START Data to process

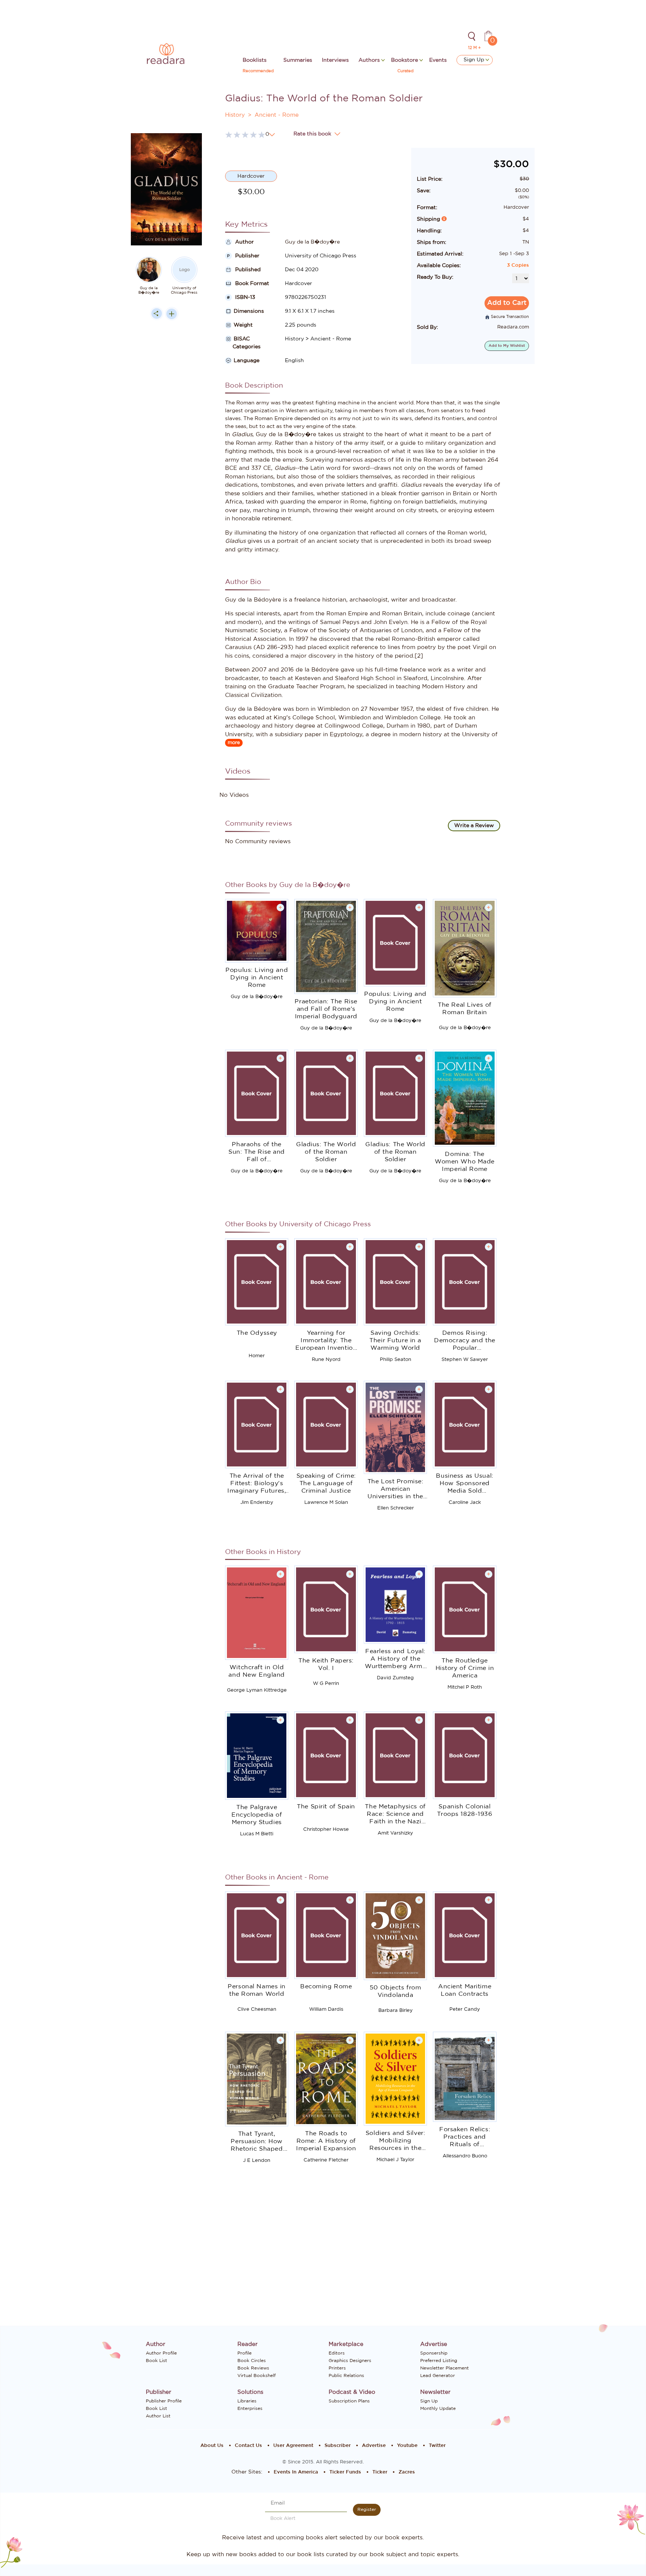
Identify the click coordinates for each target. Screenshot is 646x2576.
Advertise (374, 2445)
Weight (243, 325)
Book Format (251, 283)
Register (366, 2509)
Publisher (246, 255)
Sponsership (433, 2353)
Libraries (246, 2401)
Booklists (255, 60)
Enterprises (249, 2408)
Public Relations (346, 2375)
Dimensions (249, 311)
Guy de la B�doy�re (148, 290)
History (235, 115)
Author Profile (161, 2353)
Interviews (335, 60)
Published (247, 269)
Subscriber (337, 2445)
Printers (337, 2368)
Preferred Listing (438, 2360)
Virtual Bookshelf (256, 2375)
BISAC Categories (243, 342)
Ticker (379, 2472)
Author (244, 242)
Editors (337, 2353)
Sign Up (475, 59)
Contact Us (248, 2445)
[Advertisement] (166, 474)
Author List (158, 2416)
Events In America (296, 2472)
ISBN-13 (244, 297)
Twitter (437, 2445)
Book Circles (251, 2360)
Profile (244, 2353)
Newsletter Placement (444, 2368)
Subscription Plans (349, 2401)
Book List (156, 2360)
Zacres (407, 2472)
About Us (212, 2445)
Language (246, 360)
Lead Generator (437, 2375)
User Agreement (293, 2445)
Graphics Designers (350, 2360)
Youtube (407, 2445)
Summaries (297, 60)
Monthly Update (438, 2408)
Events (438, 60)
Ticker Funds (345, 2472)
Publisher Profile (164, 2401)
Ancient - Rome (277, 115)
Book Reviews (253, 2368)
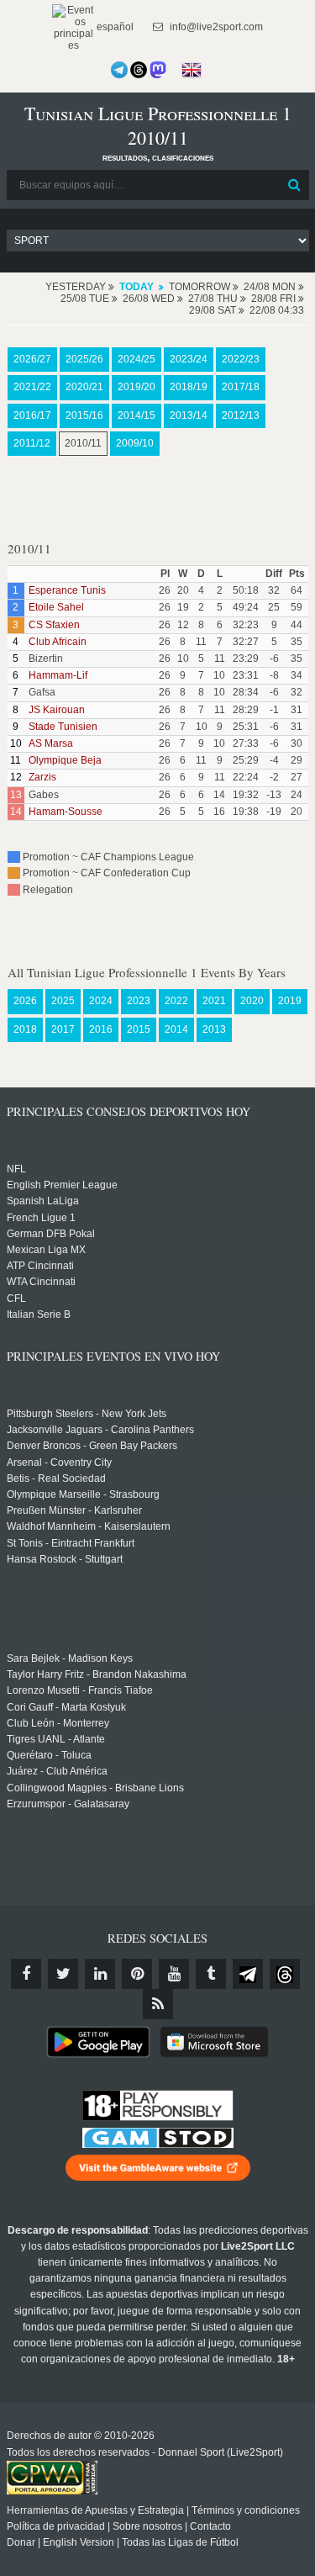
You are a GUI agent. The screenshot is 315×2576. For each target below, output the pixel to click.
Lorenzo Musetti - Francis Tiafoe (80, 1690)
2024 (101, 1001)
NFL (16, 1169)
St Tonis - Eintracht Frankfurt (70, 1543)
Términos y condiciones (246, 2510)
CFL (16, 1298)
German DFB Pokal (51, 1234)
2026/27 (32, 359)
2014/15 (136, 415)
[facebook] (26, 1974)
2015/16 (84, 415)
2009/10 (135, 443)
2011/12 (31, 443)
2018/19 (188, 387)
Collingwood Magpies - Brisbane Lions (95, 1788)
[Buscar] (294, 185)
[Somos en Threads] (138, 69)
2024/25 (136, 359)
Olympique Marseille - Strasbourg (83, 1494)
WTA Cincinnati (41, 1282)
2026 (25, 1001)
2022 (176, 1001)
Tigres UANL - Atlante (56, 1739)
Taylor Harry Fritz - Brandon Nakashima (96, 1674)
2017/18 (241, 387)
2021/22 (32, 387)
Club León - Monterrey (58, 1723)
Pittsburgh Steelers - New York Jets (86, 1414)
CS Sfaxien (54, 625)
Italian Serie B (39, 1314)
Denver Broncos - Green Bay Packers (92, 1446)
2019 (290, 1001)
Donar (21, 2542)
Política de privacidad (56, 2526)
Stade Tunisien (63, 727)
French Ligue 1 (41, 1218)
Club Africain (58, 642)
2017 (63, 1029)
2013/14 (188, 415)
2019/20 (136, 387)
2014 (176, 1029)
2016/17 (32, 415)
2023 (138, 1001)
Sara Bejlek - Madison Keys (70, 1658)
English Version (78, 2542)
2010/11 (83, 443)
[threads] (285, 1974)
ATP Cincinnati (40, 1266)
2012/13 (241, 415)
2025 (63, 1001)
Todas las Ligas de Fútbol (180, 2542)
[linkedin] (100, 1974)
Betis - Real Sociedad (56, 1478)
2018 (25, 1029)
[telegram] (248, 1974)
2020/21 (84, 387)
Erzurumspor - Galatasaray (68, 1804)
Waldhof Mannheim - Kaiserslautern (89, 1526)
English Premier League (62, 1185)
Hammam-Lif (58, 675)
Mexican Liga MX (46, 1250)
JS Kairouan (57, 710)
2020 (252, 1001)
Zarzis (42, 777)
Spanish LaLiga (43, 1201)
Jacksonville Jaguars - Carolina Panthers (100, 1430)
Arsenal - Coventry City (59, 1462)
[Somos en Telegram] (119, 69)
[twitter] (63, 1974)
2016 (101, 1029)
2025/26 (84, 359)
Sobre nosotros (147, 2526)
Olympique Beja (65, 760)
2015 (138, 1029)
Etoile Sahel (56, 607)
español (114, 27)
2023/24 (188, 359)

END Data to process
START Data to process

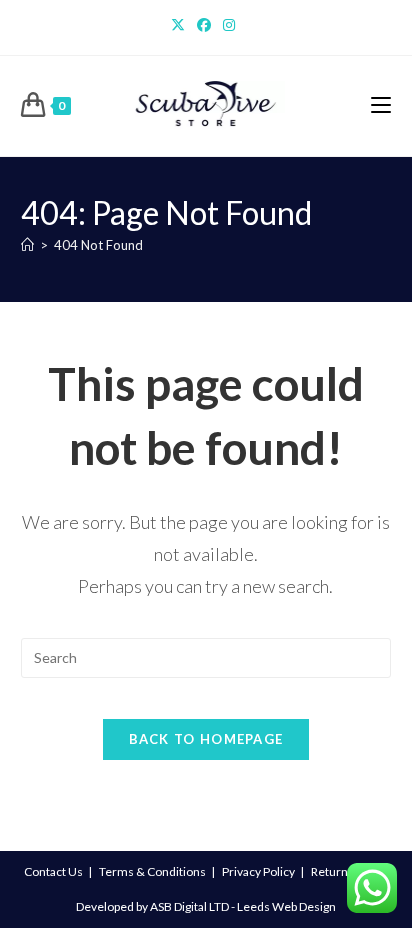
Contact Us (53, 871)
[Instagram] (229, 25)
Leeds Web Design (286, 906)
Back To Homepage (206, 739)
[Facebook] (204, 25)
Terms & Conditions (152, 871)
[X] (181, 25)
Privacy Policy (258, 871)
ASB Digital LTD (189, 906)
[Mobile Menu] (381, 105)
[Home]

END Data to process

» **Work to be completed**
Taking the records above, print only and exactly the lines from the line with "Ancient - Rome (277, 115)" to the line with "German DFB Pokal (51, 1234)", both kept, and exclude pictures.

» **Your solution**
Ancient - Rome (277, 115)
Book Reviews (253, 2368)
You are a GUI agent. The screenshot is 315×2576. For each target below, output the pixel to click.
Lorenzo Musetti - Francis Tiafoe (80, 1690)
2024 (101, 1001)
NFL (16, 1169)
St Tonis - Eintracht Frankfurt (70, 1543)
Términos y condiciones (246, 2510)
CFL (16, 1298)
German DFB Pokal (51, 1234)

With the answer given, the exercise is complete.